Problem to work on. The required output is the exact run of lines from the one bearing "The image size" through the final line of the listing below, with the pictures removed.

------------------------------------------------

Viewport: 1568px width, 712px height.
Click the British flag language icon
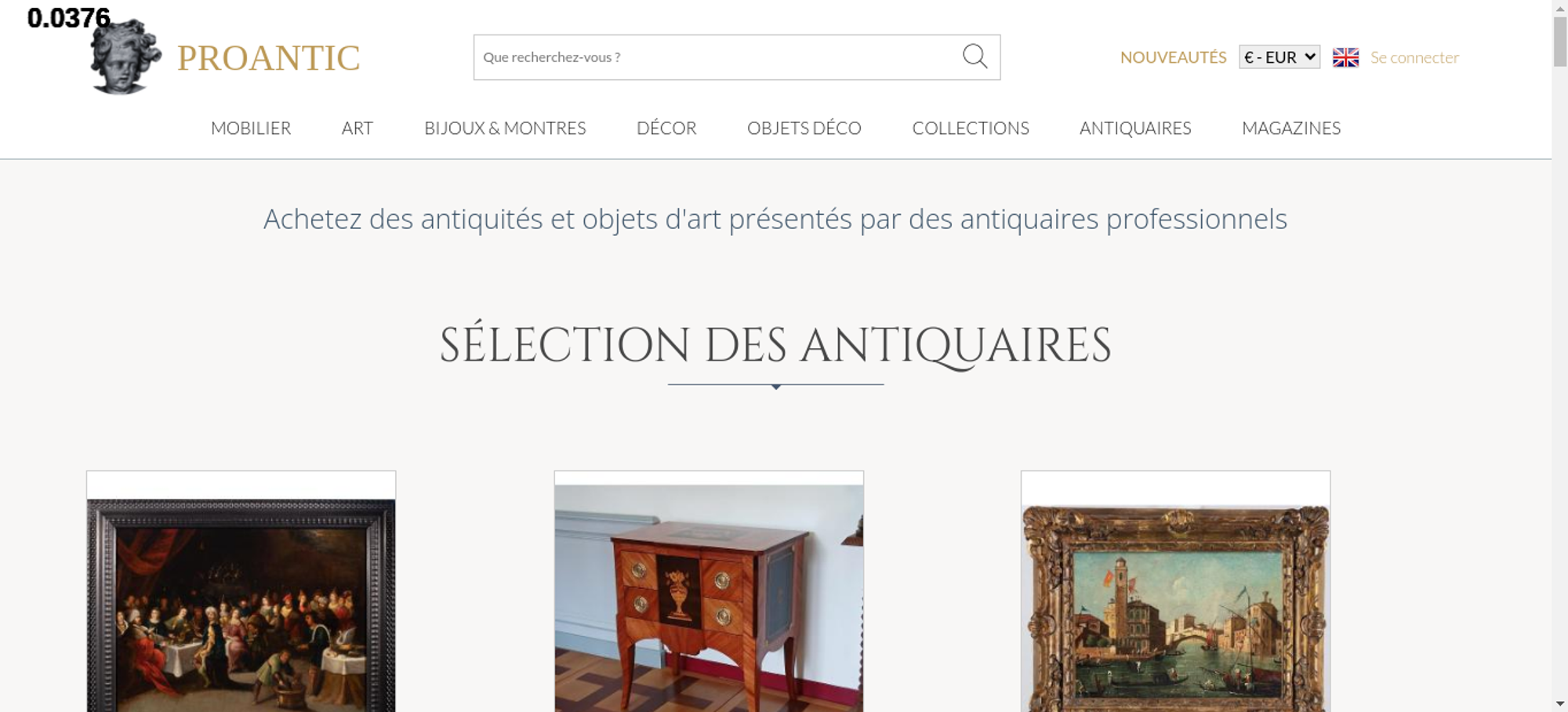click(x=1345, y=57)
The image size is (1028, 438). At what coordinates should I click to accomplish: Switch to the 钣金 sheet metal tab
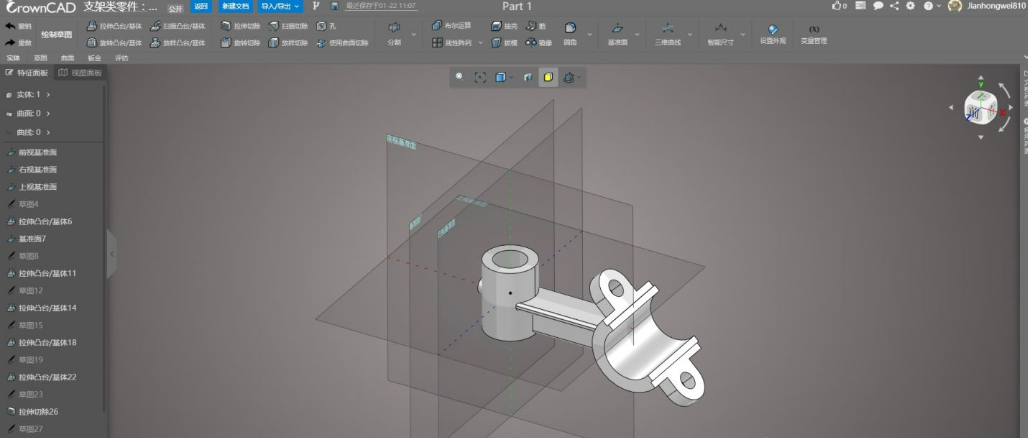pyautogui.click(x=94, y=58)
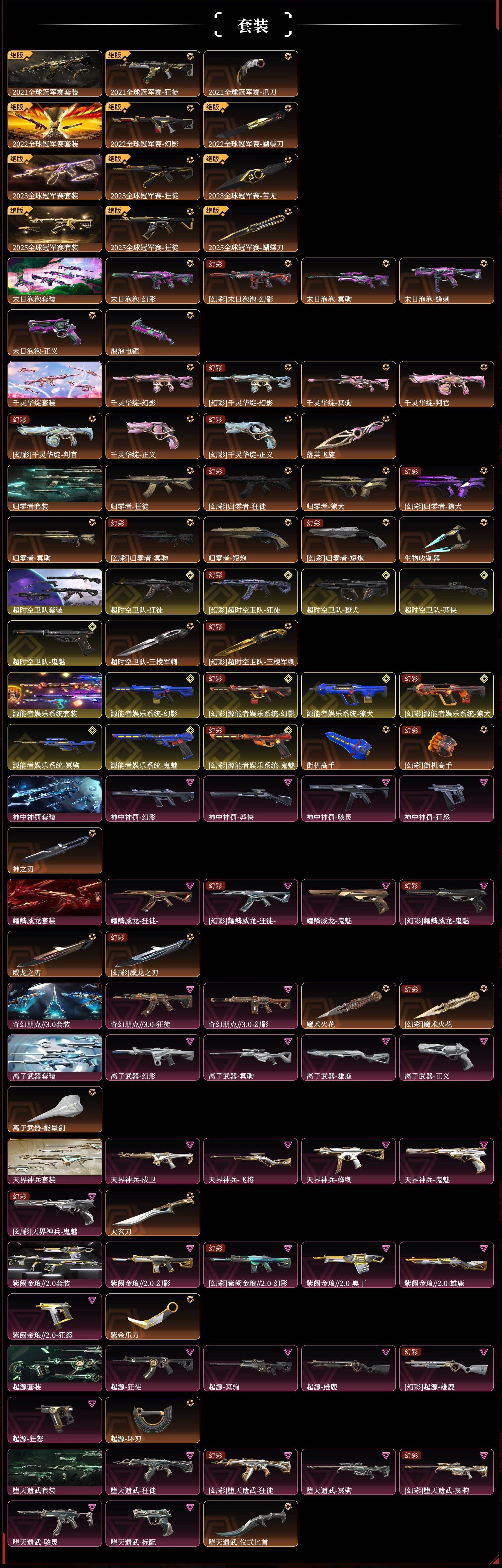Click the 2021全球冠军赛-爪刀 karambit icon
This screenshot has width=502, height=1568.
click(251, 74)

------------------------------------------------

Output below.
The image size is (1028, 438). At what coordinates should I click to accomplish: Switch to the 钣金 sheet metal tab
pyautogui.click(x=94, y=58)
Click the 2021全球冠军赛-爪刀 karambit icon
This screenshot has width=502, height=1568.
click(251, 74)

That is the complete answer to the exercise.